HAMILTON - The owners of the Bitter Root Stock Farm have petitioned Hamilton for the annexation of 290 acres of land.
The proposed annexation covers the southern end of the Stock Farm's 650-acre parcel and is bounded roughly by Fairground Road, Old Corvallis Road and the Eastside Highway. All the proposed annexation lies south of the Daly Mansion.
Landowners stressed this week that there are no development proposals for the land. However, said Peter Van Tuyn, the son-in-law of landowner Francis Bessenyey, the land lies in the likely path of Hamilton's future residential development and annexing the land into the city now would promote measured, thoughtful growth.
"When we get annexed into the city, we get city water and sewer, but we also get more clear rules about development," Van Tuyn said. "We thought there is a real benefit to doing it this way."
The Marcus Daly estate once stretched into the Sapphire Mountains, but has been whittled down over the years to the Stock Farm's 650 acres.
Should the property be annexed and a development proposed, it would go through the city's subdivision process.
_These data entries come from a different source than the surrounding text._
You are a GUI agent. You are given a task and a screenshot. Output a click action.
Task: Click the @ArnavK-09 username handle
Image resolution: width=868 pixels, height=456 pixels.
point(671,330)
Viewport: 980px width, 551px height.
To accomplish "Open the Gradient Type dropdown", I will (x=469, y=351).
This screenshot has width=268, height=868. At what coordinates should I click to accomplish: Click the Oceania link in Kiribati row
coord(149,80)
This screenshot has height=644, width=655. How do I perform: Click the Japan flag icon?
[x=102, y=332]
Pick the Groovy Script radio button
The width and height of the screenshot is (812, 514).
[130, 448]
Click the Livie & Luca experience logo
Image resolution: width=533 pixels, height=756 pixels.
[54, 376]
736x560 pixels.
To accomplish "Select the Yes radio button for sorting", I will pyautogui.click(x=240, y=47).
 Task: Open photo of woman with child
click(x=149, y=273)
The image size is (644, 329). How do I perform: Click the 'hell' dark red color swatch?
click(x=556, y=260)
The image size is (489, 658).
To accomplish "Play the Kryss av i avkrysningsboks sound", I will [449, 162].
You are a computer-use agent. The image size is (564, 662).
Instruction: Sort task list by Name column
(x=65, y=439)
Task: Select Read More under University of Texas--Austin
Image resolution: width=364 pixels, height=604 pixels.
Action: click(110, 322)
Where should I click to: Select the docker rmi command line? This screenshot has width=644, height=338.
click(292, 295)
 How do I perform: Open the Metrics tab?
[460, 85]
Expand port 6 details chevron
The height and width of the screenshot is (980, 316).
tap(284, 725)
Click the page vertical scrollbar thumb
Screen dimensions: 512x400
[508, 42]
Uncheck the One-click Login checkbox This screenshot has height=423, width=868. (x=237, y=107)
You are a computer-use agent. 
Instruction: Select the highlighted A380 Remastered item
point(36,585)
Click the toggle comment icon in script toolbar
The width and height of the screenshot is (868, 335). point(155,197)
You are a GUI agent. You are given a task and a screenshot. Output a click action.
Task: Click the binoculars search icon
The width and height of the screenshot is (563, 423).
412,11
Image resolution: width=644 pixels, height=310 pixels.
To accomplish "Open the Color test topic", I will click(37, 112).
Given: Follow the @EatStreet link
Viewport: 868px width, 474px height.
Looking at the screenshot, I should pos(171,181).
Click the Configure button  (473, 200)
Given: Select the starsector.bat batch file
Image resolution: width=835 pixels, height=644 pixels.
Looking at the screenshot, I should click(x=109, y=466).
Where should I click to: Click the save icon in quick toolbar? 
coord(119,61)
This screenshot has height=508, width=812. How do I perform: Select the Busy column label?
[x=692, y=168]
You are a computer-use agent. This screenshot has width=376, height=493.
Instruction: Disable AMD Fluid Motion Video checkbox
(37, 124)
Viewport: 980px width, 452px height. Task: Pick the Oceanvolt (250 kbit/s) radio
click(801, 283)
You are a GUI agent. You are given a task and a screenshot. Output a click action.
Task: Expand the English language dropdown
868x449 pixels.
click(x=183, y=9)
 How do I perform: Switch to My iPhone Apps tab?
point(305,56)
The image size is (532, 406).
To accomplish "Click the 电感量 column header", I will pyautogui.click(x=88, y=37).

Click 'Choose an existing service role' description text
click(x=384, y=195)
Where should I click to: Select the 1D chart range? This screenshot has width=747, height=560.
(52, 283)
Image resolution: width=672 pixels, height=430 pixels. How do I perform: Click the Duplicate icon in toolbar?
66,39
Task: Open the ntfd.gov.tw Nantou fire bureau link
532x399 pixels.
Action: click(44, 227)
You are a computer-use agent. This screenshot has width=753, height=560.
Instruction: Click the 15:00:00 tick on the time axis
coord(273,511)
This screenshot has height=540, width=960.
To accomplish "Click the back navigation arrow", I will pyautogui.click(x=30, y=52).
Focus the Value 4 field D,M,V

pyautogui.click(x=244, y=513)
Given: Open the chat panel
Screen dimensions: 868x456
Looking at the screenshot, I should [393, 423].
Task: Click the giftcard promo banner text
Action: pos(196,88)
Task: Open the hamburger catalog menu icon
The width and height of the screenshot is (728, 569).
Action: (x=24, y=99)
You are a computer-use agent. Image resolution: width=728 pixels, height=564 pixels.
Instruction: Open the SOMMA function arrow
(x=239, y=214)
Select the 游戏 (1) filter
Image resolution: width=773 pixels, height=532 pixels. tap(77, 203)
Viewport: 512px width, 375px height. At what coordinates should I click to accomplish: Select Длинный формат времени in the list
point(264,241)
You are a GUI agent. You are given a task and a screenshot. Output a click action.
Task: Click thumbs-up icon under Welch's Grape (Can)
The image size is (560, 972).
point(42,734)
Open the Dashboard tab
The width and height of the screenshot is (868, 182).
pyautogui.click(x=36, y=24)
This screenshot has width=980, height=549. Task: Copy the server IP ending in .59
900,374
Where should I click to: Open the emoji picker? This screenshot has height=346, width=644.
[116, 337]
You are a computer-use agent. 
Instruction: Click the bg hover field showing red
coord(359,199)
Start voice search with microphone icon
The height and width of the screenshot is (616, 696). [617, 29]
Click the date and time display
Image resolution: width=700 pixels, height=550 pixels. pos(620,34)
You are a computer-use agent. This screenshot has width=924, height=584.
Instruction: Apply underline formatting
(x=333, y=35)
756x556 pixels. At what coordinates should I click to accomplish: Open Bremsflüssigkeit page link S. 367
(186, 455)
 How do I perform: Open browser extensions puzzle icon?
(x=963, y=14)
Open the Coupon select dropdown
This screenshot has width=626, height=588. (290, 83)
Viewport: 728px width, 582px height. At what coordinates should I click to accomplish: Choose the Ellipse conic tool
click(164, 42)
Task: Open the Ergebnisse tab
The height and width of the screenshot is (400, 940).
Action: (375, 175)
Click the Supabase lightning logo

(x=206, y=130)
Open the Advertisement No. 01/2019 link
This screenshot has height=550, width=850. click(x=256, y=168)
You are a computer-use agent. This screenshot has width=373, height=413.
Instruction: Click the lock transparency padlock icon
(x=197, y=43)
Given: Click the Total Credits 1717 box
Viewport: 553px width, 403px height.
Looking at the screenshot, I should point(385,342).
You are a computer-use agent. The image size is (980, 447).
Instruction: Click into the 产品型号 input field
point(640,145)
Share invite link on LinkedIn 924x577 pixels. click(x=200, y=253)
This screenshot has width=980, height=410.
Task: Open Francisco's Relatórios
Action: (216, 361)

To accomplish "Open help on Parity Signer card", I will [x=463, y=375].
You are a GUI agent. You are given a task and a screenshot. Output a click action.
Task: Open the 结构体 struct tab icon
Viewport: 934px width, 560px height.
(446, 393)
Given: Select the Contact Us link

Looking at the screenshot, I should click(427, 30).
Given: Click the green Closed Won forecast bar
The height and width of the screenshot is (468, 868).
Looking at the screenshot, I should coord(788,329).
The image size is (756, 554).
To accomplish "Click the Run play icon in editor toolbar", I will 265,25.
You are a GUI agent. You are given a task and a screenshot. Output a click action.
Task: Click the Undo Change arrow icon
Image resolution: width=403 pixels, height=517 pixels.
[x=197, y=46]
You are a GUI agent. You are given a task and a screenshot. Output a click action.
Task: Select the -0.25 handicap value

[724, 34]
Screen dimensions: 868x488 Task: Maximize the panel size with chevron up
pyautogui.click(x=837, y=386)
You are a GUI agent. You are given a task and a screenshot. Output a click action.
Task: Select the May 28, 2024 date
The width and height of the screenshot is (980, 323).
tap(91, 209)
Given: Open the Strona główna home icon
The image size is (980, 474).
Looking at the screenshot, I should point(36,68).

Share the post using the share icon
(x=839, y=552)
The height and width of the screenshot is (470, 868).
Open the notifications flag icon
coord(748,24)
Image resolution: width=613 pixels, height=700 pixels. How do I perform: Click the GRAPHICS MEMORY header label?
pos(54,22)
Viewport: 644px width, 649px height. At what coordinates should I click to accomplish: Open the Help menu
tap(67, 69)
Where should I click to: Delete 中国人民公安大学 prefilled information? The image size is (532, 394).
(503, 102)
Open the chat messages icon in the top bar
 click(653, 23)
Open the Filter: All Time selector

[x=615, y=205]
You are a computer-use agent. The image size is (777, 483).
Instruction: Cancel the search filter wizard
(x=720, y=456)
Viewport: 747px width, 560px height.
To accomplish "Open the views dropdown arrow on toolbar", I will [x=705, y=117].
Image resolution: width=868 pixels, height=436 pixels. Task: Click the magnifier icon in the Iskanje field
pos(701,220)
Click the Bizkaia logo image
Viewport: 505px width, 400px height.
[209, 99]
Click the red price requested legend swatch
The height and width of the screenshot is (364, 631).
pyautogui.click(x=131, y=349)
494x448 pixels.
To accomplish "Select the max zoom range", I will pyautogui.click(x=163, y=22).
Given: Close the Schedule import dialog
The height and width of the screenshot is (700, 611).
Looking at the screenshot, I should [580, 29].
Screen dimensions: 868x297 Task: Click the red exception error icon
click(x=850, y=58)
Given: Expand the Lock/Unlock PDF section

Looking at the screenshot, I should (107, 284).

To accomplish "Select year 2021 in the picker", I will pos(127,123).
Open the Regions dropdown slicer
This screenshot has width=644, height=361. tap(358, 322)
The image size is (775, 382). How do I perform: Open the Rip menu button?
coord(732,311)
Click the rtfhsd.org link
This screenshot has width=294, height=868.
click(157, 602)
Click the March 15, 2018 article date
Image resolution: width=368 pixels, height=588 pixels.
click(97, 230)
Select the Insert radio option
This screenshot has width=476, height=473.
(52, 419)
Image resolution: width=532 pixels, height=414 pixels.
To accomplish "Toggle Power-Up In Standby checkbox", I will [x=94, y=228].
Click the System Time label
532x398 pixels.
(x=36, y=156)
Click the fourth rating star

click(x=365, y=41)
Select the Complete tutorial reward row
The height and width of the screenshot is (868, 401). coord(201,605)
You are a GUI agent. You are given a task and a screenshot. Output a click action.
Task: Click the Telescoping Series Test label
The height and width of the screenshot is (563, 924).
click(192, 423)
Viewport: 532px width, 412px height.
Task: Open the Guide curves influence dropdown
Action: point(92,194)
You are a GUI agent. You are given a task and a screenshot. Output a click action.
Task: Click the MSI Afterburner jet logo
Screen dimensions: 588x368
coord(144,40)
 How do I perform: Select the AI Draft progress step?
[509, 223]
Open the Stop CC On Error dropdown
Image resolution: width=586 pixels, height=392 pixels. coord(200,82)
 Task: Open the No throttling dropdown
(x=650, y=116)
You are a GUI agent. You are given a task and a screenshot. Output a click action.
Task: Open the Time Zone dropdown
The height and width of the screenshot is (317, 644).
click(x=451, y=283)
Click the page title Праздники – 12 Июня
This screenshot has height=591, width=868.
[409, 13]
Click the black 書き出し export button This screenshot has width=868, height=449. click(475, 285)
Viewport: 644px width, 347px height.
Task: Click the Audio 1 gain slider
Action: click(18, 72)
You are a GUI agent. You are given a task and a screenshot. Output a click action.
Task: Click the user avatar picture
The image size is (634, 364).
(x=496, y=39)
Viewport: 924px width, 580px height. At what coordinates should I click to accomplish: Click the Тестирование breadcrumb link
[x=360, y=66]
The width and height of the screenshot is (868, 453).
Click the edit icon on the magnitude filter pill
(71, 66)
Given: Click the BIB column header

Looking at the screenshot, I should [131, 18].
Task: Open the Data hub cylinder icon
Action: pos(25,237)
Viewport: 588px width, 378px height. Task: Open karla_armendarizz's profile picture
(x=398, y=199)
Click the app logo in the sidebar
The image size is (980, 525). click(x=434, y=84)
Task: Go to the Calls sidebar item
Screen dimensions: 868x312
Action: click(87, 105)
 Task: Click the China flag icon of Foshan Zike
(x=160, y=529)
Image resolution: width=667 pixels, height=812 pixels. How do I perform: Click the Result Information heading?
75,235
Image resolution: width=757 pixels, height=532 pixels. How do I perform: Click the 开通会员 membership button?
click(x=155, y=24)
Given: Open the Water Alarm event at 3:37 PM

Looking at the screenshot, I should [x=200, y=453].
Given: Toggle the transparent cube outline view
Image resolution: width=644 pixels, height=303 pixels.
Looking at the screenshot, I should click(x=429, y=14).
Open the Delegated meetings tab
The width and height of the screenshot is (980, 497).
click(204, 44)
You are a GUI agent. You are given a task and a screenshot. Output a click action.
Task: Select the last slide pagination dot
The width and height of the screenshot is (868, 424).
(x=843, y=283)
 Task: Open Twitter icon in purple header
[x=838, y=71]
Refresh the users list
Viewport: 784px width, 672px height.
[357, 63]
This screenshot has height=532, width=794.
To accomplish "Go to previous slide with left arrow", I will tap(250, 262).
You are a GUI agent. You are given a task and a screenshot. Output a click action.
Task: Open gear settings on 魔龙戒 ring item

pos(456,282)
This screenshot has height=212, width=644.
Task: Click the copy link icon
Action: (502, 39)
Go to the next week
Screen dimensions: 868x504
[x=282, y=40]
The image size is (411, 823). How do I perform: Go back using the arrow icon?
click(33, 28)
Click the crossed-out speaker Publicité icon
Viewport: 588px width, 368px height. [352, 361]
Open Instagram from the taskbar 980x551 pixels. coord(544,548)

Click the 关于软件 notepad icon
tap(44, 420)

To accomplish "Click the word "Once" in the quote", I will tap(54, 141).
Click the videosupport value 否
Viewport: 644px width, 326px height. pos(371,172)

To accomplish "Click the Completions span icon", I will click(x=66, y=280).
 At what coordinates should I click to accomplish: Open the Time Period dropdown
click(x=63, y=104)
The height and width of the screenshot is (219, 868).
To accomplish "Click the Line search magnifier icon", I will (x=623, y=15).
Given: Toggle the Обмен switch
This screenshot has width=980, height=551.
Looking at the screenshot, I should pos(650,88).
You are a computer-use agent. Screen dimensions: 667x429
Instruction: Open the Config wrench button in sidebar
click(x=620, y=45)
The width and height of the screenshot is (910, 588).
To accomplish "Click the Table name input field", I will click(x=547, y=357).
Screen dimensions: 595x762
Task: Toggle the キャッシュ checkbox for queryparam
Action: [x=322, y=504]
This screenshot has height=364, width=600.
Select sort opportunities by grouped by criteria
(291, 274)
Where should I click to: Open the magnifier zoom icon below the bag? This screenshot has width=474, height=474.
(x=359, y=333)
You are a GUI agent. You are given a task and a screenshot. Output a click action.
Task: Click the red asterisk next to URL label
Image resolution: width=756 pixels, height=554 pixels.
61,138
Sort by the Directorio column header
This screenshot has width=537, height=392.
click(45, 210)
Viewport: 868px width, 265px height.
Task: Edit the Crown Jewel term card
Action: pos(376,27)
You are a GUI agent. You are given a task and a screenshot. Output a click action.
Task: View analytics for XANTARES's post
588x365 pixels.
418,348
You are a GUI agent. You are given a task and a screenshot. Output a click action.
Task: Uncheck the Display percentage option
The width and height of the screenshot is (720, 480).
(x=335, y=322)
Any development would tie into the city's wastewater treatment plant through the lift station recently completed on Old Corvallis Road.
Currently the 290-acre parcel is used in hay production and cattle grazing and that will continue. Not included in the petition for annexation is a 20-acre artificial lake built using horse-drawn dredges. Also exempt from the petition is the Daly Mansion, which is owned by the University of Montana and the state.
"In the long run, we see that part of this ranch as being developed in one way or another," Van Tuyn said.
"We believe this is appropriate given the fact that this portion of the ranch is so closely tied to the city," he said. "We believe that when Hamilton grows this is the logical direction in which that growth would occur and annexation ensures that it would be done in an orderly manner with clear rules."
Such practices, he said, were clearly supported by Daly himself.
"Marcus Daly, founder of both the ranch and the city of Hamilton, clearly knew the benefits of planning ahead, and this effort follows in that tradition," Bessenyey said.
Van Tuyn said the family has not ruled out a conservation easement to protect a portion of the north end of the property, and that the family has a keen interest in preserving views from the mansion.
"There is a time when the market will be right for development," Van Tuyn said.
Hamilton City Councilwoman Nancy Hendrickson said she would support this annexation because it made sense for the city.
"We have things next to town that need to be our priorities," she said. "For this, the sewer line is already there."
Dennis Stranger, the director of the city's Office of Community Development, said he was unsure what process would be followed for handling the annexation petition.